もう戦うことを学ばない

静まりの時 ミカ4・1~3
日付:2023年08月09日(水)

1 その終わりの日、
 主の家の山は、山々のかしらとして堅く立ち、
 もろもろの丘よりも高くそびえ立つ。
 そこへもろもろの民が流れて来る。
2 多くの国々が来て言う。
 「さあ、主の山、ヤコブの神の家に上ろう。
 主はご自分の道を私たちに教えてくださる。
 私たちはその道筋を進もう。」
 それは、シオンからみおしえが、
 エルサレムから主のことばが出るからだ。
3 主は多くの民族の間をさばき、
 遠く離れた強い国々に判決を下す。
 彼らはその剣を鋤に、
 その槍を鎌に打ち直す。
 国は国に向かって剣を上げず、
 もう戦うことを学ばない。
(ミカ4・1~3)

 細かな文言に少し違いがありますが、月曜日に読んだイザヤ2章2~4節とほぼ同じです。イザヤ書2章は明日も読むことになります。

「もう戦うことを学ばない」。

 もしかすると、人間は生まれながらに戦うことを学び続けてきたのかもしれません。世話をされなければ生きることのできない赤子のころから、すでに泣くことを通して、自らの希望を訴え、自らの必要を主張し、それを勝ち取ることを、だれに教えられることもなくやるようになりました。そうでなければ生きられなかったからです。兄弟ができるといろいろと争奪戦も起こります。学齢期には、さまざまな面で他と比較されながら、どこか人を押しのけ、人よりも優(勝)る道を進もうとしました。社会に出ればなおさらです。
 そこでいわゆる「戦うこと」を学ぶように仕向けられ、自らもそれが良いことのようにして来たと思います。どの場面でも、負ける、という道は、人生そのものの負けであり、自分が生きていることの意味さえも見失ってしまうような事態です。
 人類の歴史も、いかに勝つか、ということによって文明は前進してきたところがあります。より多くの生産量を生み出すための科学技術も、勝つことを学ぶ技術でしょう。科学の前進がもたらしたさまざまな軍事力は、まさに勝利を目指すためでした。
 しかし果たして勝利とは何であるのか。

 人間は本来、戦うことを学ぶために神さまによって造られたのではありません。ですから戦いのことを学ぶという歴史は、もはや人間の本来の歴史とは言えないのだと思います。
 神さまを信じるという生き方は、神さまによって戦うことを学ぶことに、ストップ、をかけていただいたことです。日々戦う生き方から、平和と平安の中に生きるように招かれたのです。本来の人間の生き方に生きるようにと招かれたのです。それは、今まで戦いによって勝ち得たと思っていたことが、ことごとく神さまによって与えられたものであり、感謝すべきことであることを知るようになりました。

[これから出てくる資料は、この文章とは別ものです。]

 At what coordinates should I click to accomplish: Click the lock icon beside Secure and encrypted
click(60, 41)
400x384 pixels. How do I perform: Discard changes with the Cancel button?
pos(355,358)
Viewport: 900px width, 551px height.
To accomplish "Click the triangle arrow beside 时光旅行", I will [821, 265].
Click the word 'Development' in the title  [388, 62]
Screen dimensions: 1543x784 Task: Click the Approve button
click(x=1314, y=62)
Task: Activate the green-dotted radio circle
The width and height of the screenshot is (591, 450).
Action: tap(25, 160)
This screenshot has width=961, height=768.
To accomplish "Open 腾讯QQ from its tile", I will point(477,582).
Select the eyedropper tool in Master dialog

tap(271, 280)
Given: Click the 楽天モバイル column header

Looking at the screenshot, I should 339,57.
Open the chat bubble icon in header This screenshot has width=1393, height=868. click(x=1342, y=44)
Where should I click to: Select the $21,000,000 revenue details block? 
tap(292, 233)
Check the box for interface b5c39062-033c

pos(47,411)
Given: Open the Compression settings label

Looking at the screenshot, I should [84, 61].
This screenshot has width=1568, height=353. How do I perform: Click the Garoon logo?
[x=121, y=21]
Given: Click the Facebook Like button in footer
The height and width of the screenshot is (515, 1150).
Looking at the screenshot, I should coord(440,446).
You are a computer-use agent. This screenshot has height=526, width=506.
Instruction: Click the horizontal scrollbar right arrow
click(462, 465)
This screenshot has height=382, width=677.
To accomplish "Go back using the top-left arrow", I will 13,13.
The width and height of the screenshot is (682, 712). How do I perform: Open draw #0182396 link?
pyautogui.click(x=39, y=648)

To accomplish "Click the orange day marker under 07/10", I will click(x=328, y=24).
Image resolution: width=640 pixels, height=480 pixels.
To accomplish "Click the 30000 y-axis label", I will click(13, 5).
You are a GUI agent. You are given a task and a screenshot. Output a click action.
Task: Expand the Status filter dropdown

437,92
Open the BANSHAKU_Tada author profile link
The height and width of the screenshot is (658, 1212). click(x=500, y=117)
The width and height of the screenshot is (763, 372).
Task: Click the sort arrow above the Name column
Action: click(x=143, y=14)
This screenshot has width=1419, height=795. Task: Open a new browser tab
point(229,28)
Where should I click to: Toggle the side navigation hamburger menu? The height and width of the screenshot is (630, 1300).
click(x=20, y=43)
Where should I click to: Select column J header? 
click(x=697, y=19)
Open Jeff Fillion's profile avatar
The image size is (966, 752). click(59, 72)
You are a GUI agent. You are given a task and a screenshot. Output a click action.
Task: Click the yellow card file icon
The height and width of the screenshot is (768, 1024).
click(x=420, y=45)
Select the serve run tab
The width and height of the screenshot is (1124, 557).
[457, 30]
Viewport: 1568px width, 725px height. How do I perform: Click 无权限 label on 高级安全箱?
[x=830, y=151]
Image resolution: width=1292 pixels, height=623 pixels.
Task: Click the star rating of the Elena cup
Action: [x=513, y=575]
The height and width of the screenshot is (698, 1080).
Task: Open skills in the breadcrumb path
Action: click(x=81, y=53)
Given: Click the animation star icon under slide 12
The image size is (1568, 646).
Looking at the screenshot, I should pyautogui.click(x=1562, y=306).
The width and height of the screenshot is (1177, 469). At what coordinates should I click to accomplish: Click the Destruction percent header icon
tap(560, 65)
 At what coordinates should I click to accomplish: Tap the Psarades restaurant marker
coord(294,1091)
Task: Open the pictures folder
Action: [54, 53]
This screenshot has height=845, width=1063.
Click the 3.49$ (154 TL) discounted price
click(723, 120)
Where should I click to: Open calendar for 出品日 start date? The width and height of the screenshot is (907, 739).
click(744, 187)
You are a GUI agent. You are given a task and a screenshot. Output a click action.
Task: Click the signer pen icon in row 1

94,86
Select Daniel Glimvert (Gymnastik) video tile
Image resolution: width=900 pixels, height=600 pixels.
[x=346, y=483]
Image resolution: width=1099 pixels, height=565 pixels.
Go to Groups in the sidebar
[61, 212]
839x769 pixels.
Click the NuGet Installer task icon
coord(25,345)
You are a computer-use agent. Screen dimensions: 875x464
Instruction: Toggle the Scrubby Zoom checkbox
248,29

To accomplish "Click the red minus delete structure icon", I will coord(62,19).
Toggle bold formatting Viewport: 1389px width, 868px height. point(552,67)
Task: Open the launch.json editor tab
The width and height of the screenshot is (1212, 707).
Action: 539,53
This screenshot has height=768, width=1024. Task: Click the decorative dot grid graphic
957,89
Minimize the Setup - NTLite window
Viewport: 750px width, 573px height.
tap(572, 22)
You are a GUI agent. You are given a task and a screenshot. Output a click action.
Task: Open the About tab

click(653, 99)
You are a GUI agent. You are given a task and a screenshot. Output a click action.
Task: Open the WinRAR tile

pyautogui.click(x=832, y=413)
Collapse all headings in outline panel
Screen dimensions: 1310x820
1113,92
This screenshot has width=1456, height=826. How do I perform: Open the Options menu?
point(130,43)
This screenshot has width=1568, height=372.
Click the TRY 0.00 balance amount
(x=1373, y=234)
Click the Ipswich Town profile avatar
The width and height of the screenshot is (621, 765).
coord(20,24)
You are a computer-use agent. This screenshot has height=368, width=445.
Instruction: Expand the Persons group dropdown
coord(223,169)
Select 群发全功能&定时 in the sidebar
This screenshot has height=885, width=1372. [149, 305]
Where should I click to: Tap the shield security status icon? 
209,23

 たとえば食事の時に主にある者は祈ります。食卓に並んだ食べ物は、じっさいには、自らの働きによって手に入れたもの、いわば自分の手で勝ち取ったものです。しかしそれを感謝して祈るということはいったいどういうことでしょう。

『きょうを生きる祈り』の食前の祈りを引用してみたいと思います。

神さま
きょうの食事を感謝します。
あなたはむかし、荒野でご自分の民を養われたように
私を養っていてくださいます。

生きることに勇気を失った日がありました。
まわりの人がみんな、自分に反対している敵のように見え
家を出るのがおっくうな日がありました。
なにをしても意地わるい目で見られ
足もとには、ひそかなわなが仕掛けられているのではないかと
どうしても、一歩を踏み出すことができませんでした。

あるとき、気がつきました。
弱りはてて、動き出せない私の目の前に
食事が備えられていることに。
それをさし出しておられるあなたのみ手を私は見たのです。
「食べよ」と呼びかけ、「生きよ」と促していてくださいました。
そして「敵の中に、まっすぐに、踏み込んで行きなさい」と。
あの日からすべてが変わりました。
どんな日にも、私の目の前に食事が備えられていることに
慰めを知りました。

神さま
この糧を、感謝して、いただきます。

(『きょうを生きる祈り』、日本基督教団出版局、1995年、74頁f)

 食卓に並んだものは、確かに自分の手で勝ち取ったものかもしれません。しかしそれでも、それは神さまが与えてくださったもの、私の功績によるものではないことを告白し祈るのです。戦いのことを学ばない生き方が、食卓からも始まるのです。